In a just-released report, the National Academy of Sciences (NAS) has taken an extensive look at the scary side, the dramatic side … let’s face it, the Hollywood side of global warming. The new research falls under the heading of “abrupt climate change”: The report examines the doomsday scenarios that have often been conjured in relation to global warming (frequently in exaggerated blockbuster films), and seeks to determine how likely they are to occur in the real world.
So here’s a list of some of the most dreaded abrupt changes (where abrupt means occurring within a period of a few decades or even years), and the probability that they’ll happen — even if nothing like the Hollywood version — before the year 2100:
Disruption of the ocean’s “conveyor belt”
As seen in: The scientifically panned 2004 blockbuster The Day After Tomorrow.

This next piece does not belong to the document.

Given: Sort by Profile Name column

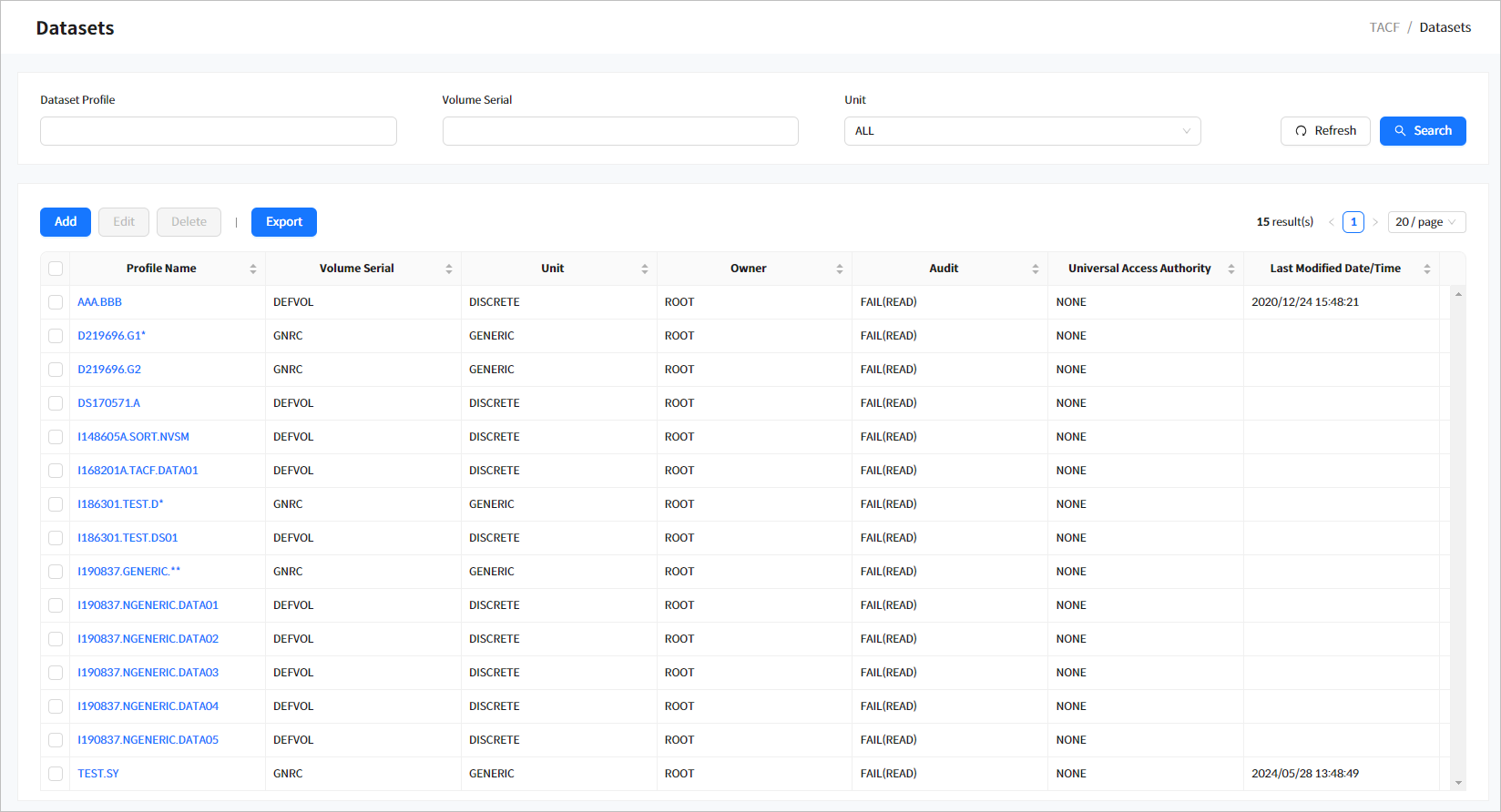Looking at the screenshot, I should click(x=252, y=269).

What would happen: The great overturning circulation of the oceans, driven by the temperature and the salt content of waters at high latitudes, transports enormous amounts of heat around the planet. If it is disrupted or comes to a halt, there could be stark changes in global weather patterns.

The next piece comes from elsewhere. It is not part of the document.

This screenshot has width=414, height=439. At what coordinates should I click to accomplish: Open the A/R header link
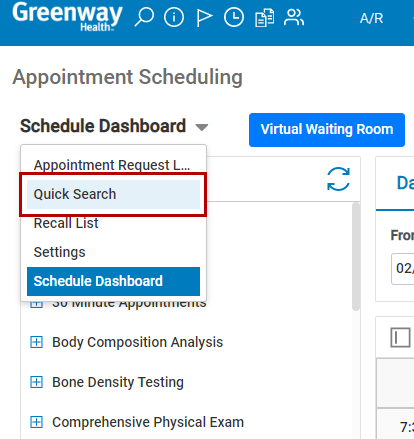coord(372,18)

Chances it will happen this century: Low. For future generations, however, The Day After Tomorrow might be slightly less laughable (if still wildly exaggerated). In the longer term, the NAS rates the probability of a disruption as “high.”

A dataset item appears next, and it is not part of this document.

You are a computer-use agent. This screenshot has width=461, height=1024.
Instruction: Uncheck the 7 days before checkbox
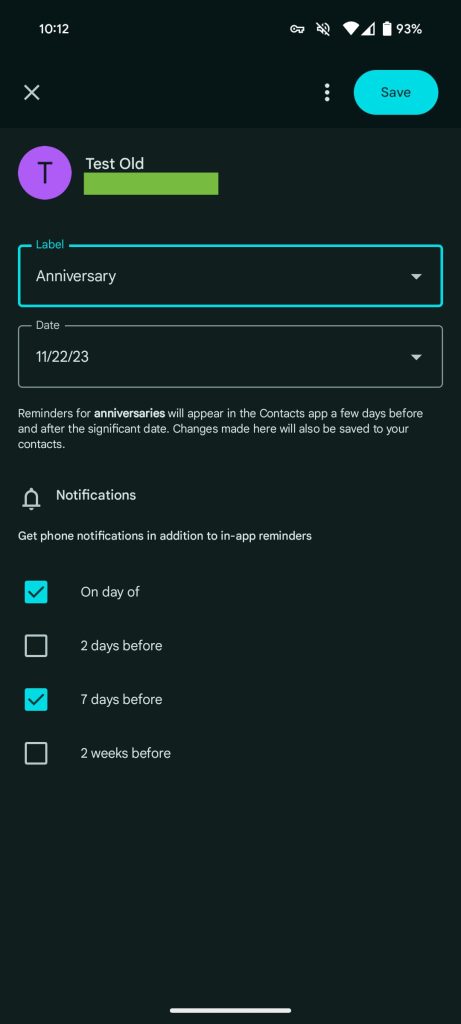tap(36, 699)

A sharp increase in extreme precipitation events
As seen in: The over-the-top Category 7 and the even more over-the-top Sharknado.
What would happen: The frequency and/or intensity of extreme precipitation events — including heavy rains, damaging flooding, droughts, and hurricanes — would show a relatively sudden increase. The consequence would be not only the potential for more weather disasters and their associated costs but also, the NAS warns, the possibility of “increased conflict” following disasters. No Category 7s, but still something worth worrying about.
Chances it will happen this century: According to the NAS, we can already detect a clear trend towards more extreme flooding, although trends in other extreme weather phenomena, such as droughts and hurricanes, are more murky for the moment. As for an abrupt change this century? NAS rates the outlook as “moderate.”
Extreme sea level rise due to polar ice sheet collapse
As seen in: The 1995 Kevin Costner classic Waterworld.
What would happen: Here is arguably the scariest global warming scenario — the collapse of all or part of the ice sheets of Greenland and Antarctica, leading to rapid and extreme sea level rise. (But no, the continents would not disappear as in Waterworld. Not remotely.)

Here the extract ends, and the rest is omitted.